Uça (2003), “İstanbul’da seçilen İlköğretim Okullarının Altıncı Sınıf Türkçe Derslerinde Tespit Edilen Yazılı Anlatım Bozuklukları ve Öneriler” adlı yüksek lisans tezinde, 2001-2002 eğitim öğretim yılı içersinde İstanbul ili Kadıköy ilçesine bağlı okullardan toplamda 181 öğrenciyle birlikte çalışmıştır. “Hayal gücünüzü kullanarak bir öykü yazınız” başlığı altında öğrencilere yaptırdığı yazma çalışmasının ardından öğrencilerin noktalama işaretleri kullanımı, de’nin yazımı ve mahalli konuşmaların yazıya aktarılması konularında sıklıkla hataya düştüğü bulgularına ulaşmıştır.

Koçak (2005), “İlköğretim Öğrencilerinin Yazılı Anlatım Becerileri üzerine Bir Araştırma” adlı yüksek lisans tezinde Bolu’daki beşinci ve sekizinci sınıf öğrencilerinin yazılı anlatım becerileri hangi seviyede olduğunu ve çeşitli değişkenlerin yazılı anlatım becerilerine etkisini araştırmıştır. Toplamda 40 öğrenciden oluşturduğu örnekleminde yazılı anlatım uygulamasına başvurmuştur. Elde ettiği bulgulara göre; öğrencilerin ilgilerini çeken konularda daha başarılı olduğu, okuma alışkanlığının, yaşanılan sosyal çevrenin ve ailenin sosyo-ekonomik durumunun yazılı anlatım becerilerine etkisinin olduğu göstermiştir.

İnce (2006), “İlköğretim 3, 4, 5, 6, 7 ve 8. Sınıf Öğrencilerinin Yazılı Anlatım Becerilerinin Ölçülmesi ve Değerlendirilmesi” adlı yüksek lisans çalışmasında Muğla il merkezindeki ilköğretim 3, 4, 5, 6, 7 ve 8. Sınıf öğrencilerinin noktalama, imla ve yazılı anlatım bozukluklarının tespitine yer vermiştir. Elde ettiği sonuçlara göre; virgül kullanımında, de bağlacının kullanımında, hal hataları, çekim ekleri kullanımı, eksik veya fazla cümle, uyumsuz cümle kullanımı gibi konularda öğrencilerin sıklıkla hataya düştüklerini tespit etmiştir.
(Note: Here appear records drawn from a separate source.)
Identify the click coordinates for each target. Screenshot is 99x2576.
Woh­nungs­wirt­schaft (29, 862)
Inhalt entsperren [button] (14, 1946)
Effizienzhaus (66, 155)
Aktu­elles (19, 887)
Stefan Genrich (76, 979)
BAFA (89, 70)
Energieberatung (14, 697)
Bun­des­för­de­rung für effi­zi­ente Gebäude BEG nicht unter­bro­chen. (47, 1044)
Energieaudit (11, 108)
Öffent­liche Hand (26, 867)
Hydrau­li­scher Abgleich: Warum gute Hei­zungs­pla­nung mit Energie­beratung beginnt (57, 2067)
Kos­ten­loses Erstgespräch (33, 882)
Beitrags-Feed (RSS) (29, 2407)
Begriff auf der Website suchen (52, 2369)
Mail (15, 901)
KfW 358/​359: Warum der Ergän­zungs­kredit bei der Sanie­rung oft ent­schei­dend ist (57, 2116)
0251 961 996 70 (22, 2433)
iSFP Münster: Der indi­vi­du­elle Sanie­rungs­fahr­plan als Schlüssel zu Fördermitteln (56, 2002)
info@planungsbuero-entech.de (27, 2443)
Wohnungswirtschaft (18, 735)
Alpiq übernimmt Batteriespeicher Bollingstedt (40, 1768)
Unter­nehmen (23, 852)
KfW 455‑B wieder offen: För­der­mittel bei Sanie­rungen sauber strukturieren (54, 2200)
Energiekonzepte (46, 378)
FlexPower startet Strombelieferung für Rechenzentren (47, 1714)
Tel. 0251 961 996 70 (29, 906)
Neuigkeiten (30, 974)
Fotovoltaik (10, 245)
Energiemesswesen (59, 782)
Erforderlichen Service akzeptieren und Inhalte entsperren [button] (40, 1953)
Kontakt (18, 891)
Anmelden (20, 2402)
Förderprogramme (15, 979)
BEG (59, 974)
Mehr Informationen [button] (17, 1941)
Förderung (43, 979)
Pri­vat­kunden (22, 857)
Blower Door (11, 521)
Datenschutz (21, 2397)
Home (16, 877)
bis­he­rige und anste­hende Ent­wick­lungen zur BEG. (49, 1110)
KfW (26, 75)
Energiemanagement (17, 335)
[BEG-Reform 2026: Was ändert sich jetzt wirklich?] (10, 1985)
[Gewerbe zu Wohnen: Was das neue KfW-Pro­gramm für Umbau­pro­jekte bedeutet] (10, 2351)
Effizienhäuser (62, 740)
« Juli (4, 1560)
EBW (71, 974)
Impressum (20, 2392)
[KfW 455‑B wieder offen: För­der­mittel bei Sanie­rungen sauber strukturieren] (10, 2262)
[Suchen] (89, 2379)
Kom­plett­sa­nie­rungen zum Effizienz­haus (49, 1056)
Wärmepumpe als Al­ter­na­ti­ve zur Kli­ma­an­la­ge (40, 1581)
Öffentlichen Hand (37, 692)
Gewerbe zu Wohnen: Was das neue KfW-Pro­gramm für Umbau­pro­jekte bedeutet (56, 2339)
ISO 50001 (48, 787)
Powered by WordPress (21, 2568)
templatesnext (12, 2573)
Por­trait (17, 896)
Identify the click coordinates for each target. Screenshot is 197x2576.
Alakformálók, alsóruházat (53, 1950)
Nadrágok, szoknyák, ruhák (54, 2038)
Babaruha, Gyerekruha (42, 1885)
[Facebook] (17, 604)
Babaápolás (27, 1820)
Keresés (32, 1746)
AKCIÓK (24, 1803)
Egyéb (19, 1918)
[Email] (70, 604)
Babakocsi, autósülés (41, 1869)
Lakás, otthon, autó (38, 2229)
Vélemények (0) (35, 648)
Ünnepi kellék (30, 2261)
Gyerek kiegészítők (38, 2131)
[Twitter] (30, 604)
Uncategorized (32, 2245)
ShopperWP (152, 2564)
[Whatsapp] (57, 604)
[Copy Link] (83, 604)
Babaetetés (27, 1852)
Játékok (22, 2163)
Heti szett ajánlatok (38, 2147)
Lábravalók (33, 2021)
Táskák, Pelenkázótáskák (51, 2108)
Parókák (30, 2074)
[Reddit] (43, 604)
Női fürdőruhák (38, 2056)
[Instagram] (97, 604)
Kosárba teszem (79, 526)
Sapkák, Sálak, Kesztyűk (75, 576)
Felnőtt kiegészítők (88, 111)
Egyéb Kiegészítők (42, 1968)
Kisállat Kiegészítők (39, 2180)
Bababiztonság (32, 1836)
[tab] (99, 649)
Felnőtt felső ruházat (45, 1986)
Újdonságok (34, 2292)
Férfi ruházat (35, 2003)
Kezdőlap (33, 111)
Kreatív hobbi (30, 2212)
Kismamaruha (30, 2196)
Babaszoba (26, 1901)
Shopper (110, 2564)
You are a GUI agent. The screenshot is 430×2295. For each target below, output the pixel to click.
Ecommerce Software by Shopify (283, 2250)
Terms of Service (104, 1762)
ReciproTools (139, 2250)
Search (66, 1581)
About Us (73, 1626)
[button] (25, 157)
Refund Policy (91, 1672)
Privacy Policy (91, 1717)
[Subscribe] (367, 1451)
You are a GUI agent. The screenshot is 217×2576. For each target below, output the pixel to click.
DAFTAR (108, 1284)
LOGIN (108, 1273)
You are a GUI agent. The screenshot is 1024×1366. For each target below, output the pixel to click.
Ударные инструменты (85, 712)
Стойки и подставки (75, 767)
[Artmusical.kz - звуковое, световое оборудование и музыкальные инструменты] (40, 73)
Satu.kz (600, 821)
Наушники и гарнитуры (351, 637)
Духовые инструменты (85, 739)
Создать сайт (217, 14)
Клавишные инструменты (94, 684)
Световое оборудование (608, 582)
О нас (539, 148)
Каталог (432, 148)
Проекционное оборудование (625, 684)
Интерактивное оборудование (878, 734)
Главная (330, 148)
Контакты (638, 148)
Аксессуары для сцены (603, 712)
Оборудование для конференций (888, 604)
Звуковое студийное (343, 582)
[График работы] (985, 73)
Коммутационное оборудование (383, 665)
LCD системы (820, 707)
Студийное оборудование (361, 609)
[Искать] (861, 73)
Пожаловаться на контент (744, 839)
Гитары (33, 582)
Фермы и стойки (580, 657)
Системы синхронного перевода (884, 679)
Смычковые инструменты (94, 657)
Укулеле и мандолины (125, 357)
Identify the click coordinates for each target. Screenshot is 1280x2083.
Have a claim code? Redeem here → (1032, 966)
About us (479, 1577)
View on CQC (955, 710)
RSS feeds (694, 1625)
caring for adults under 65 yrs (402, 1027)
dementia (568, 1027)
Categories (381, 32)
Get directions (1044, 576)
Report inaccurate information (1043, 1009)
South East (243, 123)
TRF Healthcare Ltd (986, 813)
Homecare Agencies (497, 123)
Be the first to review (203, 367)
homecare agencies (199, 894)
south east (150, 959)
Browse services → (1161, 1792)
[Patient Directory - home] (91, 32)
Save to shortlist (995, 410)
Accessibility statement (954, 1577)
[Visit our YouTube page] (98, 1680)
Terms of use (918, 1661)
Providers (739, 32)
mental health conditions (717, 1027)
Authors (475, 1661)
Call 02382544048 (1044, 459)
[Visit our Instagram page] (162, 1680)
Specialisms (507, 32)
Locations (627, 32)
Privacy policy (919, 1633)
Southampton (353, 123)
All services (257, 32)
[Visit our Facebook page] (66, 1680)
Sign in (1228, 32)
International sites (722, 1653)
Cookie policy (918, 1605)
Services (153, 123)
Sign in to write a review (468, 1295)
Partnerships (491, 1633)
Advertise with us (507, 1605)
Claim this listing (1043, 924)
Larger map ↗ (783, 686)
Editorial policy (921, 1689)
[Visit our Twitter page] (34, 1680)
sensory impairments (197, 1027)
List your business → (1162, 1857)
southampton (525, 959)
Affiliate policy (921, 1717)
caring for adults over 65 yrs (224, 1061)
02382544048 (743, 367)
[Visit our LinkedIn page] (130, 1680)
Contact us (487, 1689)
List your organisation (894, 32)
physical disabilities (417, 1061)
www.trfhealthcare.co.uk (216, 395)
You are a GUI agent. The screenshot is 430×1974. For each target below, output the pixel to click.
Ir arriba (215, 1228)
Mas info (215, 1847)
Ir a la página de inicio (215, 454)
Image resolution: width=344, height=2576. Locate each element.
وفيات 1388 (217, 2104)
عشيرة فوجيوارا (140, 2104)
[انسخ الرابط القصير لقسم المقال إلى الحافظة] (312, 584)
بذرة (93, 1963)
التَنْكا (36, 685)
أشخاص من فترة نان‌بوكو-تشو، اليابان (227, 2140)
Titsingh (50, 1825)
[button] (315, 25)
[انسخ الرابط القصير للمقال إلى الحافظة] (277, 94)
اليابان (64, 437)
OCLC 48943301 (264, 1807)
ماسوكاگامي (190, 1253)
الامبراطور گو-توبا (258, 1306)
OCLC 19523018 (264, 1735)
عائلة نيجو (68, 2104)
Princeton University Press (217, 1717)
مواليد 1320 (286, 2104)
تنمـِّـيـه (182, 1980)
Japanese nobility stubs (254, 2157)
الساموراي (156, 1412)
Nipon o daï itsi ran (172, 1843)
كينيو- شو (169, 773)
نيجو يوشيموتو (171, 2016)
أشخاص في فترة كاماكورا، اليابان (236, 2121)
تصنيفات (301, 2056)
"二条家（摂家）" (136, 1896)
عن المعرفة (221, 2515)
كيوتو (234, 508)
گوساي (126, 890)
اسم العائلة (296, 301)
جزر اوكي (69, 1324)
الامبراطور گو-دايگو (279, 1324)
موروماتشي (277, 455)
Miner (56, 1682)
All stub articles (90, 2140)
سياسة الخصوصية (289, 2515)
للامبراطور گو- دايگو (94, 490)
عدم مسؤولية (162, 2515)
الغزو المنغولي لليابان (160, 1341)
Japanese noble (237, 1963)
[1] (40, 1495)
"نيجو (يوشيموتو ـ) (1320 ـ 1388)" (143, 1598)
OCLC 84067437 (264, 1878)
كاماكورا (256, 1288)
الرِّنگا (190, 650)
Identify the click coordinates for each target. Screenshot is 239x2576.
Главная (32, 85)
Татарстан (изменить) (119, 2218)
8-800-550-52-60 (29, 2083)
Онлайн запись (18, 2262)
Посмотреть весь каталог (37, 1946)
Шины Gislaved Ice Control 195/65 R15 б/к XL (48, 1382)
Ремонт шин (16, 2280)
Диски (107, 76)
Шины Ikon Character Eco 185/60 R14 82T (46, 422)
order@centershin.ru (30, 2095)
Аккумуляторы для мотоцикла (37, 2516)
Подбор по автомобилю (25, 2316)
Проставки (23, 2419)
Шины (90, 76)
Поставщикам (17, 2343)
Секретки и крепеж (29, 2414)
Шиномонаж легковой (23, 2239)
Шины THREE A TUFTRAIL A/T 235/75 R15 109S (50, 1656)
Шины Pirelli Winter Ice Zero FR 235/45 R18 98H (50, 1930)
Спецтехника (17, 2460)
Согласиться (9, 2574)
Avcı (2006), “İlköğretim 8. Sınıf Öğrencilerinin Yaptıkları Yazılı Anlatım Yanlışlarının İncelenmesi(Muğla İli Örneği)” adlı yüksek lisans tezinde Muğla il merkezinde bulunan 10 ilköğretim okulunun 8. Sınıflarında okuyan random (tesadüfî) yöntemle seçilmiş 100 öğrencinin yazılı anlatım çalışmaları, gözlenebilir otuz bir maddelik değerlendirme ölçütüne göre değerlendirilmiştir. Araştırmasında örneklemini oluşturan öğrencilerin en çok yanlış yaptığı davranışlar, en az puan alan okul ve yazılı anlatım başarılarının cinsiyete göre farklılığı incelenmiştir. Araştırma sonunda cinsiyete göre farklılıkları olan on bir davranışta kız öğrencilerin daha başarılı olduğu, diğer davranışlarda ise cinsiyete göre farklılığın anlamlı sonuçlar vermediği tespit edilmiştir. Ayrıca, noktalama işaretleri, de bağlacının kullanımı ve paragraf kurallarını yazıda uygulama konularında öğrencilerin sıklıkla hataya düştükleri görülmüştür.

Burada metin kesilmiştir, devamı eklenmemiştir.